Thoughts From My Desk: Expectations

Expectations

Lately I’ve been thinking about expectations. I saw the quote ‘sometimes we expect more from others because we would be willing to do that much for them,’ and it really resonated with me.

As long as you’re doing things out of the goodness of your own heart rather than because you’re expecting something in return, I don’t think you can ever truly be disappointed. Of course, it can be hard at times when you put forth a lot of effort into a friendship or relationship or anything else and not feel you get the same level of respect or thoughtfulness back.

It can be absolutely frustrating when, say, you call your friend on their birthday every single year and they never remember to call you on yours (silly example, but I’m making a point!). Or if we take it to another level – your friend or loved one is going through a rather difficult time and you are there for them the whole way through, and then when you are going through a less than ideal time, they’re nowhere to be found.

Something I’ve learned is to take people for who and what they are. It’s as simple as that. They aren’t changing. No one is, especially as we all grow older. Your best friend may be the absolute worst when it comes to returning calls, for example, BUT you accept that because she’s your best friend, and it is what it is. While it can be annoying as anything, you deal. You accept her and love her for who she is.
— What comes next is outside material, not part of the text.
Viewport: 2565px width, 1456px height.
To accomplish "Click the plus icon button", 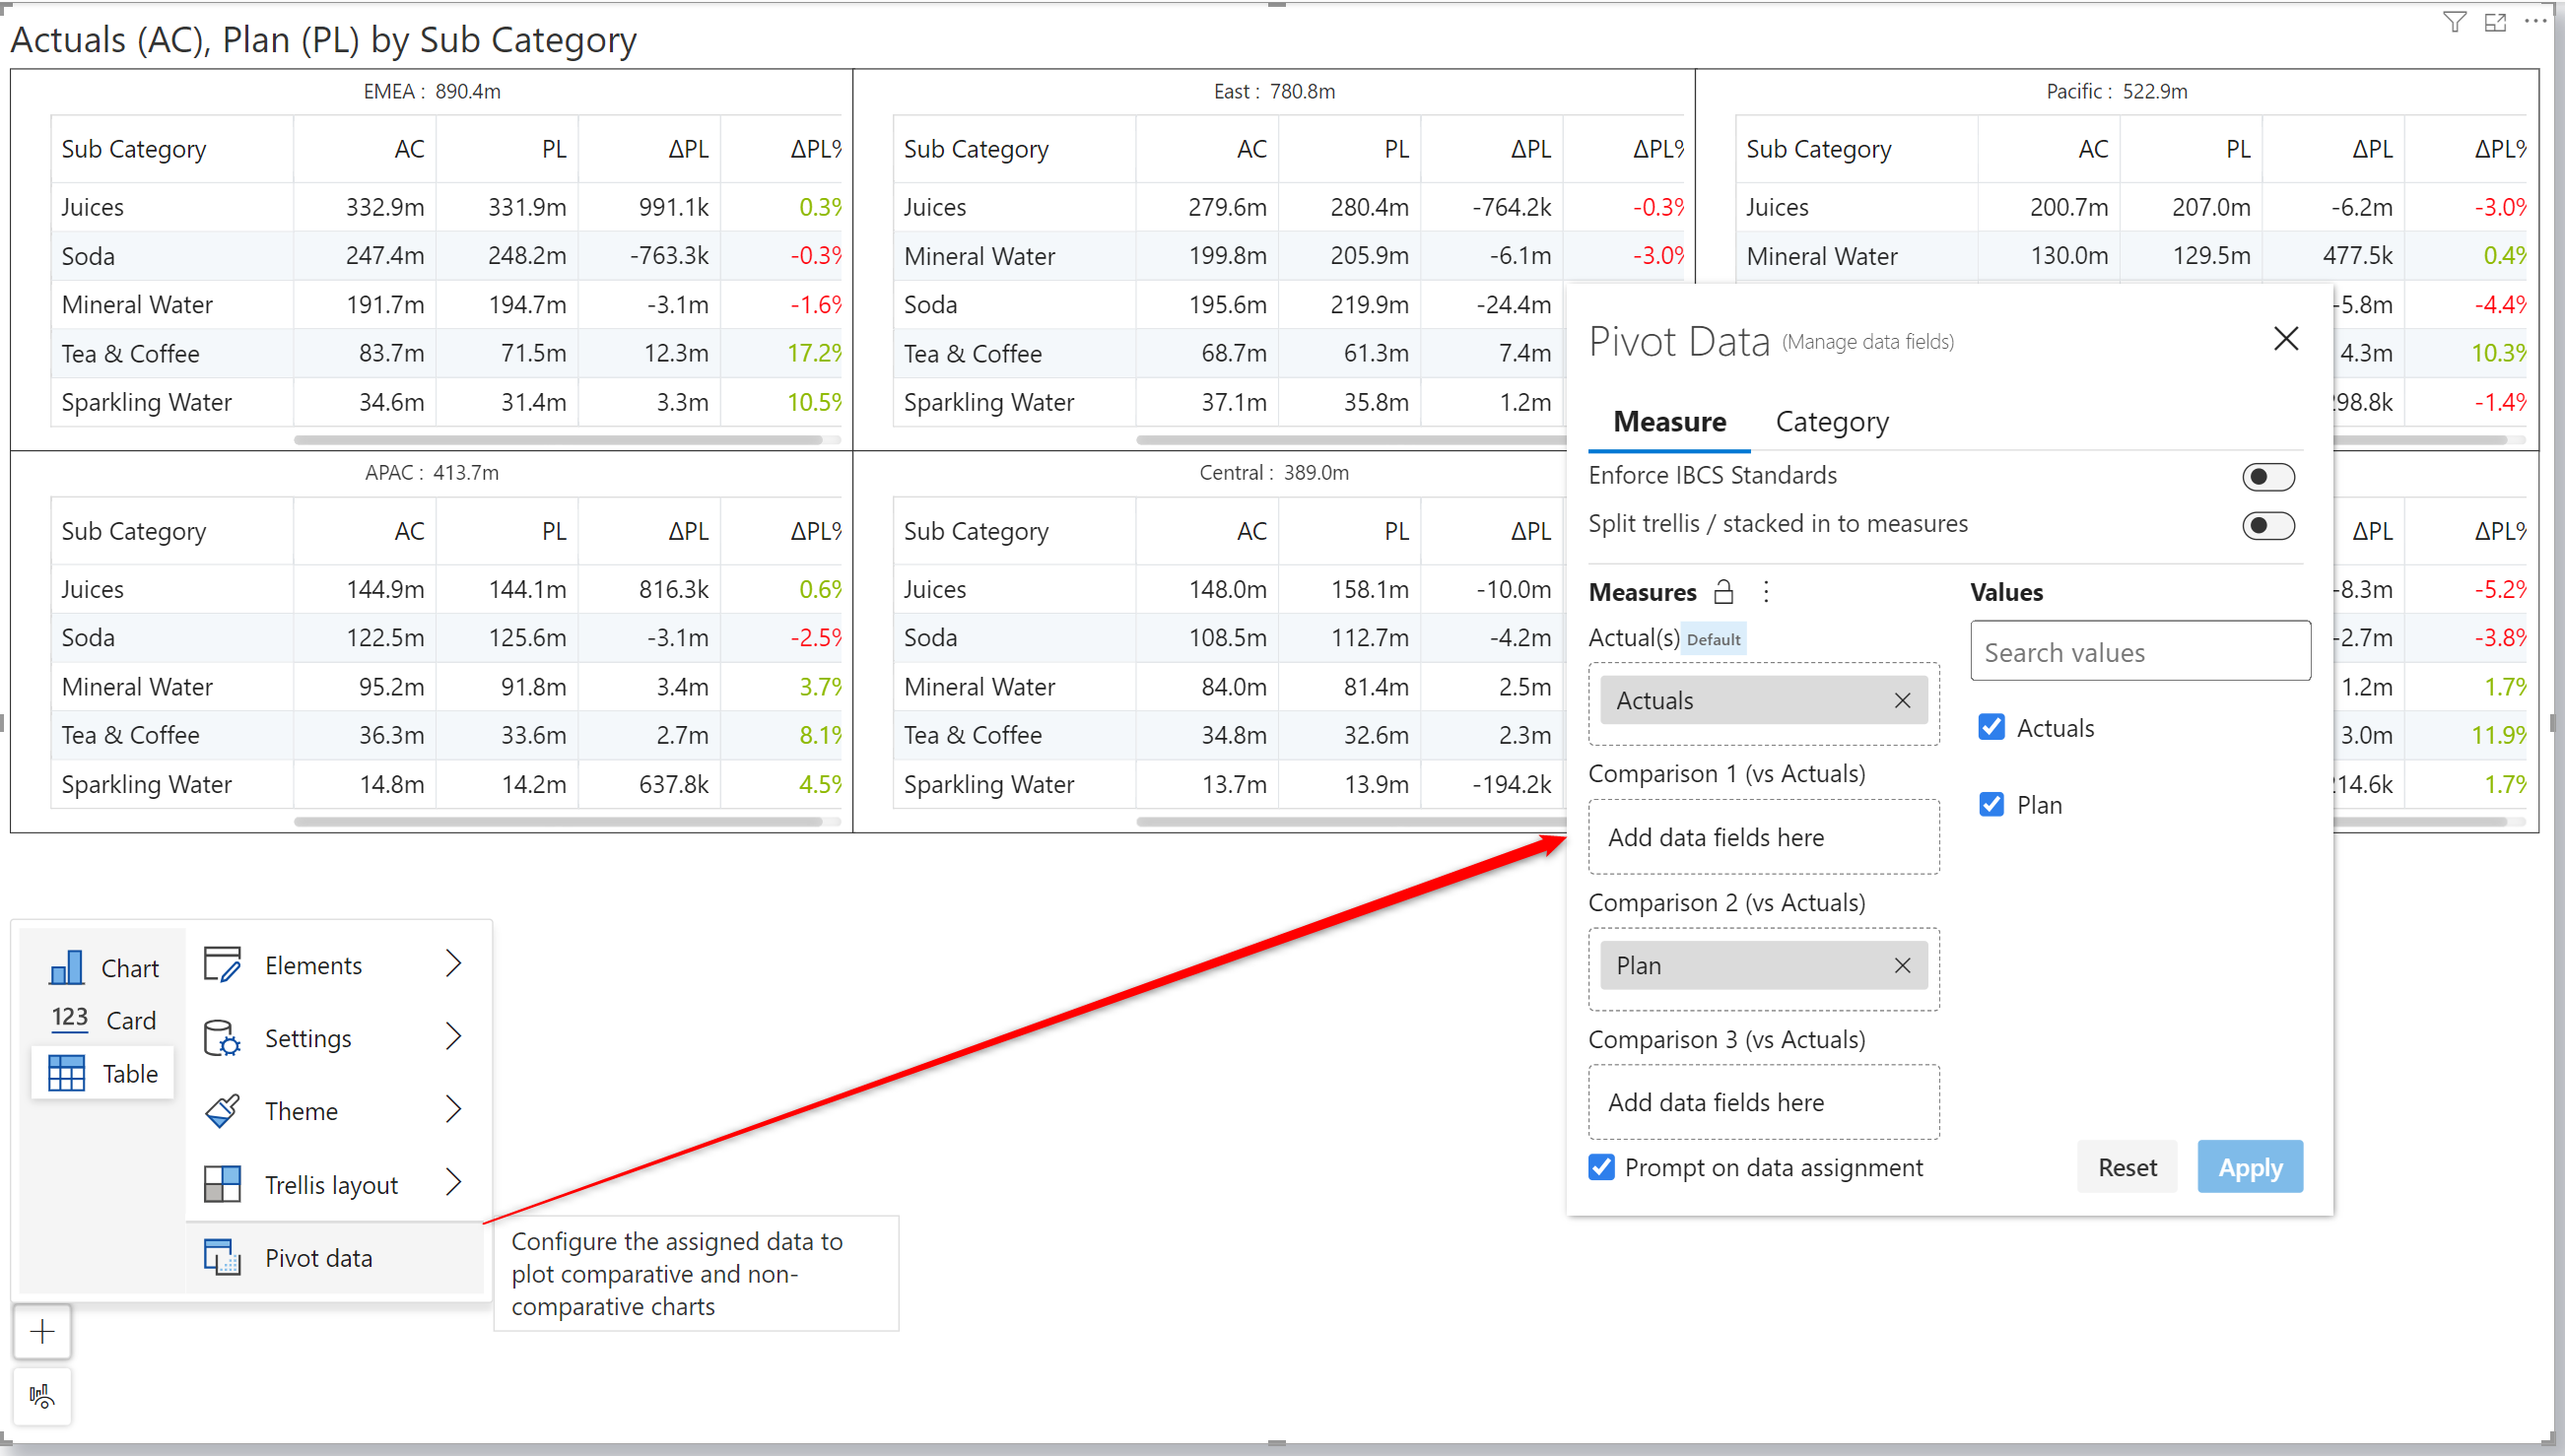I will pyautogui.click(x=42, y=1331).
I used to expect a lot from people. I really did. I figured if I remembered to check in on friends when they have big, important moments or events happening in their lives , they should do the same for me. And then I would be disappointed when that didn’t happen. I’ve gone through those emotions and feelings.

Fast forward to today, and I really try to not expect almost anything at all, from anyone. Does that come off as negative? Maybe, but I truly don’t mean for it to, promise! I just have learned to do from my heart and because I want to do. If I don’t get anything similar back, then that’s perfectly OK. It’s OK because I don’t go into it with the expectations or hopes of anything in return. In fact, I don’t go into it with any thoughts at all; just actions, and those actions come from an honest, heartfelt place.

If I can give you any piece of advice on this topic it’s simply to not expect (as harsh as it may sound). Do what you do because you want to do it, and not because you want anything in return. It’s as easy as that!